The Bro G Land Company proposal includes an extensive access road—nearly a quarter of a mile long—through a township-owned dunes preserve along a supposed “easement.” A critical consideration of this permit and potentially other permits under consideration is the definition of “driveway” versus an easement. A review of the Bro G permit application and the revised law raises serious questions regarding the adequacy of the application and scope of the new law.

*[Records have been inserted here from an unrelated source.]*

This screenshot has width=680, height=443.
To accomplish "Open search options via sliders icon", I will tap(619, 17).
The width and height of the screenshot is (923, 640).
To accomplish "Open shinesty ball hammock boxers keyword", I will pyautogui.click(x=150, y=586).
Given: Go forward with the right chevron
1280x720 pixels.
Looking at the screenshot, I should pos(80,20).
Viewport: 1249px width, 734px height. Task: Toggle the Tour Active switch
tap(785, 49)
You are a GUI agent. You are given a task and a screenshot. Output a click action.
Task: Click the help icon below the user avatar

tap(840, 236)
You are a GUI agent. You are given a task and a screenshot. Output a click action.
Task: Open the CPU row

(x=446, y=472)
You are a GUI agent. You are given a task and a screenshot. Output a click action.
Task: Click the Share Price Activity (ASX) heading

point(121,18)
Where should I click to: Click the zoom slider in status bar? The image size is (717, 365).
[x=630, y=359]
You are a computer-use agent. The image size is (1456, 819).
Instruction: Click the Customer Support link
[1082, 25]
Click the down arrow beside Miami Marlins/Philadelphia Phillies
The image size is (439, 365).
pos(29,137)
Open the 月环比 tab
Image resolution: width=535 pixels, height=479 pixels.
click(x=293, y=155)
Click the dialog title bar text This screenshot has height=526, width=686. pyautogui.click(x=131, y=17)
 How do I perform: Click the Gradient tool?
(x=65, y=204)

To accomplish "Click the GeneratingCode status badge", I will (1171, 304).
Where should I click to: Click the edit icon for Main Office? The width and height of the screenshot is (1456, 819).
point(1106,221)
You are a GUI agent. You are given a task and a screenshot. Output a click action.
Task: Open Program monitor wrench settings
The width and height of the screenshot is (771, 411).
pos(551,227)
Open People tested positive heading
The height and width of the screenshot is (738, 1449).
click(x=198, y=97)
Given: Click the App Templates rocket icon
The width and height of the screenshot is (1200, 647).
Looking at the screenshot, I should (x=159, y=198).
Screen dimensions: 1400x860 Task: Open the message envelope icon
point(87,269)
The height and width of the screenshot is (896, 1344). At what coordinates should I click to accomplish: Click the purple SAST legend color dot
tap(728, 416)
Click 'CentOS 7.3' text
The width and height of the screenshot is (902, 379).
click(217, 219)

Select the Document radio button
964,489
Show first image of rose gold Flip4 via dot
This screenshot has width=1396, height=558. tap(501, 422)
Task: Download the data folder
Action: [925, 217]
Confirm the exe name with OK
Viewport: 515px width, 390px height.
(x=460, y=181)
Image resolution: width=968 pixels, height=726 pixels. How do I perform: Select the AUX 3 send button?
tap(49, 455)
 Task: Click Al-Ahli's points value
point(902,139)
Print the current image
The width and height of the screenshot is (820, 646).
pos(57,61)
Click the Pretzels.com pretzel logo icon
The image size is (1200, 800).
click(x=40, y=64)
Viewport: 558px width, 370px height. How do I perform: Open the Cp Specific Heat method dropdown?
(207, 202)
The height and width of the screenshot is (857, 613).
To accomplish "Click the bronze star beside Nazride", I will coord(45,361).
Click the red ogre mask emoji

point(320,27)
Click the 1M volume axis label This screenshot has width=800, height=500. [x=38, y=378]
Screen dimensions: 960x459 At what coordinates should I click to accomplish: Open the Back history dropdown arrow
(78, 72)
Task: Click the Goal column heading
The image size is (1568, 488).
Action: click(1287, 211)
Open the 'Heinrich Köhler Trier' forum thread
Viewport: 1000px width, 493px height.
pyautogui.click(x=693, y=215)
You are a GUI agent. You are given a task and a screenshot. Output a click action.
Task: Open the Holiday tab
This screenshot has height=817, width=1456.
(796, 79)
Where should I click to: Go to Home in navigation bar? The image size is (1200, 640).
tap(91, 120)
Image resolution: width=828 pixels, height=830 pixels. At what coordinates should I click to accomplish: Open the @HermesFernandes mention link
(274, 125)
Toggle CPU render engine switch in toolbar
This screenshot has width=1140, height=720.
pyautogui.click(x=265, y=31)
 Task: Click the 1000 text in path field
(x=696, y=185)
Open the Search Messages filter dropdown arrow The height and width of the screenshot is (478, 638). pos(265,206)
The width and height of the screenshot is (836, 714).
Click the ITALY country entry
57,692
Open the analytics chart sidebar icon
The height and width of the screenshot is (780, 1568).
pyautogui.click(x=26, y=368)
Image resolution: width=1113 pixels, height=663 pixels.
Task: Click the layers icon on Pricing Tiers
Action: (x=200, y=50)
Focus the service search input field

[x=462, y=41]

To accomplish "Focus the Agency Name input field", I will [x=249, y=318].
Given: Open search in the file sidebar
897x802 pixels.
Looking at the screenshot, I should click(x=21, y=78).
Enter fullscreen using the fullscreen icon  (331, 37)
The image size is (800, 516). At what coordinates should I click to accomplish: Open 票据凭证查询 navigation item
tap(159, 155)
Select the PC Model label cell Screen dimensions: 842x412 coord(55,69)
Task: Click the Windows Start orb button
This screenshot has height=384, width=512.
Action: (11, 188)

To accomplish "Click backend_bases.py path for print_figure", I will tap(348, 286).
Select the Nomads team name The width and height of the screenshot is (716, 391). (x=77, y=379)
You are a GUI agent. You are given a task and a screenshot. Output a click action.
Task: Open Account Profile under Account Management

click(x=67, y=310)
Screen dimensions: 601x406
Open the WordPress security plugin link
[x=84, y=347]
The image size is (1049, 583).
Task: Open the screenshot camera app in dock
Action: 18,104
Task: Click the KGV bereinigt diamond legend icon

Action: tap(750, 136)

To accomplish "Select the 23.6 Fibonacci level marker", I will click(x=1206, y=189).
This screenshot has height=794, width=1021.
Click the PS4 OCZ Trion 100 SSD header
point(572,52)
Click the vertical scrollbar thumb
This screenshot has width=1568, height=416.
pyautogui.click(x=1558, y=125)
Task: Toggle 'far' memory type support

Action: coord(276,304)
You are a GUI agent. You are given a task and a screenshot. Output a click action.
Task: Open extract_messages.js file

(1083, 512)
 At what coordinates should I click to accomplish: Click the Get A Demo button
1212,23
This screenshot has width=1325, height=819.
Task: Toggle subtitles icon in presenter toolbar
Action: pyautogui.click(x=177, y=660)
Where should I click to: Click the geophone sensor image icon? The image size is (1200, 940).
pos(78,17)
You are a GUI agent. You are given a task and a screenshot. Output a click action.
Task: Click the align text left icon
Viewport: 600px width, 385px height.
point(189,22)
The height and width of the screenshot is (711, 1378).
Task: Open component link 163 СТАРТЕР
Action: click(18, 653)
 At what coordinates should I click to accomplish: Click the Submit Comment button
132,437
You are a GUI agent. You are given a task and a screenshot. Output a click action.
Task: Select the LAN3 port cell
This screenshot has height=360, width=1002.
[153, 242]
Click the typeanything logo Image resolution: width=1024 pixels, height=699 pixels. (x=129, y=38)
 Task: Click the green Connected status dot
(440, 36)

Below are MEC’s preliminary observations regarding the permit:

1) The application improperly treats a driveway and an easement access road as the same thing. This is not the case. The statute clearly states that a driveway runs only “from a road or easement” to the principal building. It also states that the driveway must be “privately owned.” MCLA 324.35311a(3) states:

(3) As used in this section, “driveway” means a privately owned, constructed, and maintained vehicular access from a road or easement serving the property to the principal building or accessory buildings, that is paved, graveled, or otherwise improved for vehicular access, 16 feet wide or narrower in the sole discretion of the applicant or owner, and may include, in the sole discretion of the applicant or owner, a shared driveway.

This reading of the statute is further reinforced by section (1)(a) which states the applicant should review other alternatives for a driveway which minimize impacts within “the lot of record.”

Why does it matter? Because the builders’ lobby made driveways essentially immune from DEQ oversight under the new law, permitting them “by right” if an engineer signs off on the proposal.

Those of you who are still focused on the Republican Party as a simply a conservative political group need to shed that perception. The Republican Party is actually nothing more than a group of corporatists working day and night to further the goals of the corporations they represent. This is not about conservative vs. liberal politics any longer. This is about changing our laws to benefit corporations and their profit margins. They throw some red meat to their conservative religious base occasionally, of course, by stomping on women and gays but, at the end of the day, the Republican Party, particularly here in Michigan, is in the nearly exclusive business of serving their corporate benefactors. When you look at their efforts and actions in this light, it gives you a fresh perspective and a greater understanding of their motivations, both keys to defeating them in 2014.

When we’re fighting battles to save our precious natural resources and protect the environment, our corporate opponents will keep coming back, battle after battle. If they lose a battle, they simply regroup and try again. We, on the other hand, don’t have that luxury. If we lose, even once, we’re done. The damage to the environment will be fait accompli.